The U.S. Social Security system is a mandatory contributory program under which workers and their employers each pay 6.2 percent of a worker's earnings up to a maximum, which in 2001 was US$80,400. This "taxable maximum" is adjusted annually based on increases in average wages. Self-employed workers pay the combined employer-employee amount. U.S. workers and their employers each contribute an additional 1.45 percent on all earnings to the Medicare program, the federal health insurance program for persons aged sixty-five and older.
For the first six decades of the OASDI program, full retirement benefits were payable at age sixty-five. Early actuarially reduced benefits have been available at age sixty-two since 1956 for women and 1961 for men. For workers turning age sixty-two in 2000, the age of eligibility for full benefits began to increase gradually; it will reach sixty-seven in 2027. Benefits will still be available at age sixty-two when the higher full benefit age is fully in effect; however, workers will experience a greater reduction in benefits. Workers who postpone collecting retired worker benefits between full retirement age and age sixty-nine receive a delayed retirement credit. This credit has not represented a full actuarial increase in benefits and has not been instrumental in prolonging the worklife. However, the credit is increasing and will reach the full actuarial increase of 8 percent per year for workers delaying retirement after 2008.

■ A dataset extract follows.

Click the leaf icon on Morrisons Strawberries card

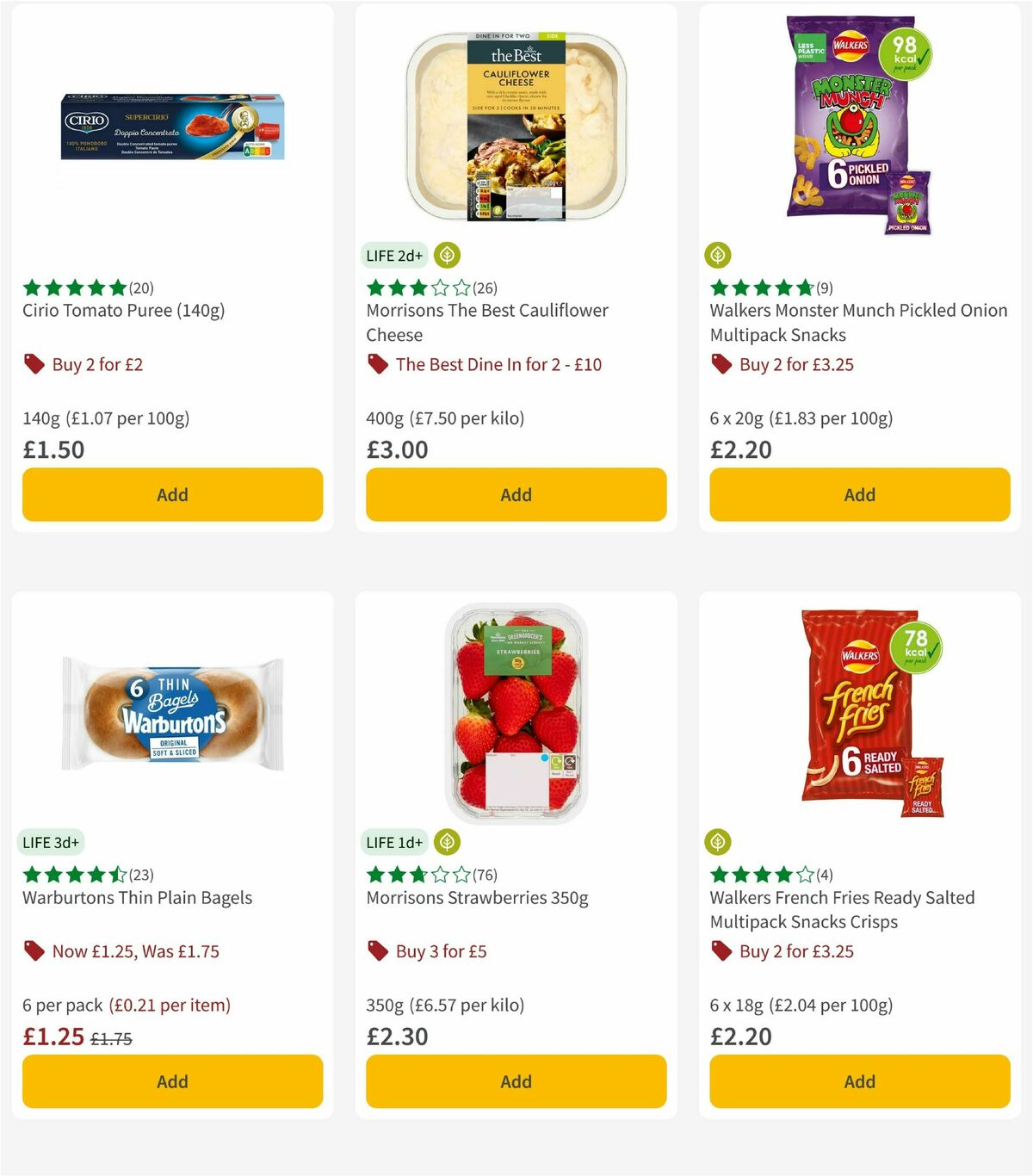pos(446,842)
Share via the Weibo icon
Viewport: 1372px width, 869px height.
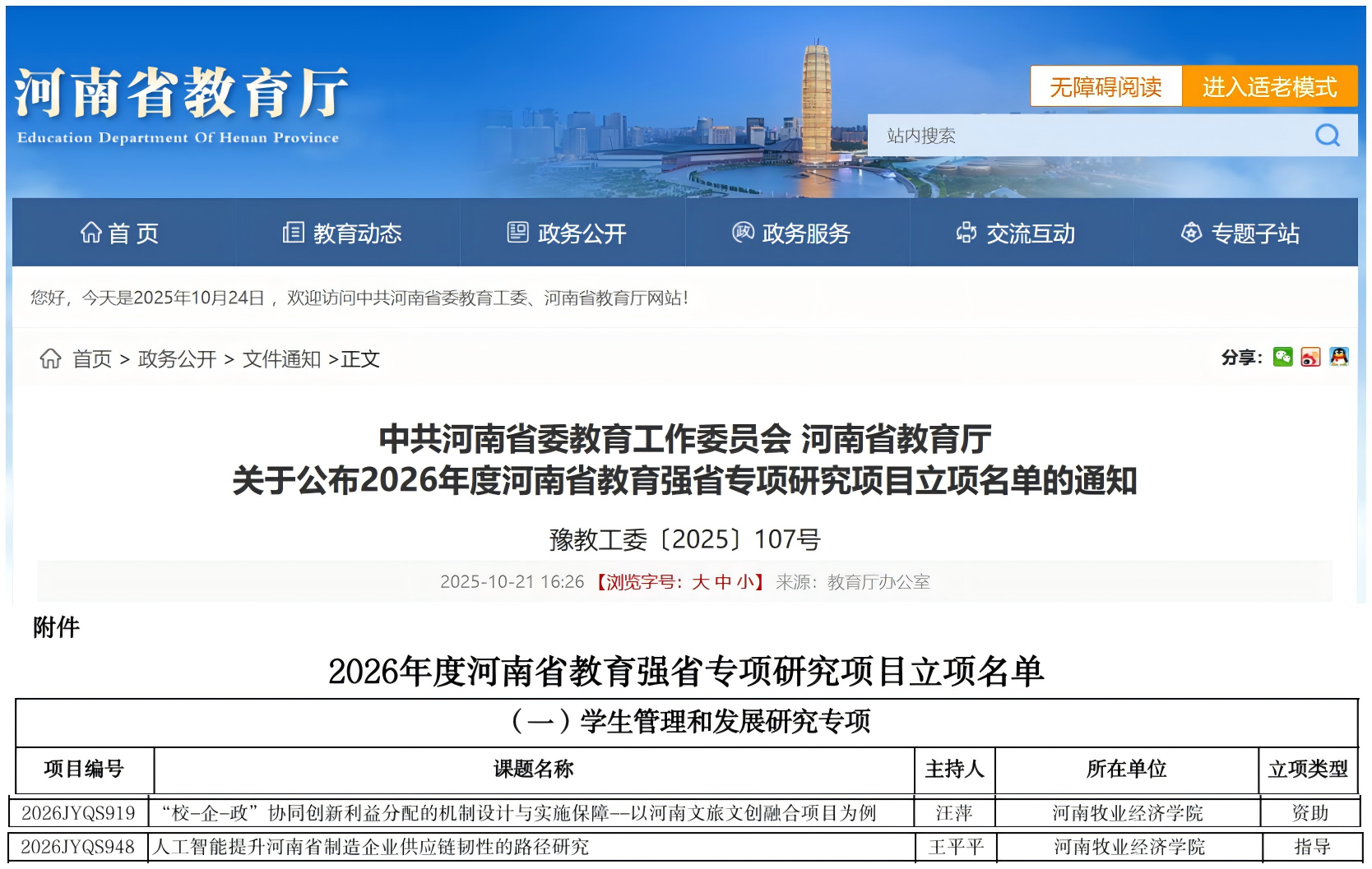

Social Security benefits are indexed according to changes in the Consumer Price Index for Urban Wage Earners and Clerical Workers and adjusted once a year. To be eligible for benefits, workers must have at least forty quarters of credits, or ten years of earnings. Benefits are based on thirty-five years of highest indexed covered earnings out of a total of forty. The five years of lowest earnings are deducted before the benefit is calculated. There are no child-care credits or exclusions. Years of zero earnings, up to a maximum of five, serve as de facto child care credits for many workers who leave the labor force to care for children. Long-term low-income workers may be eligible for a minimum benefit.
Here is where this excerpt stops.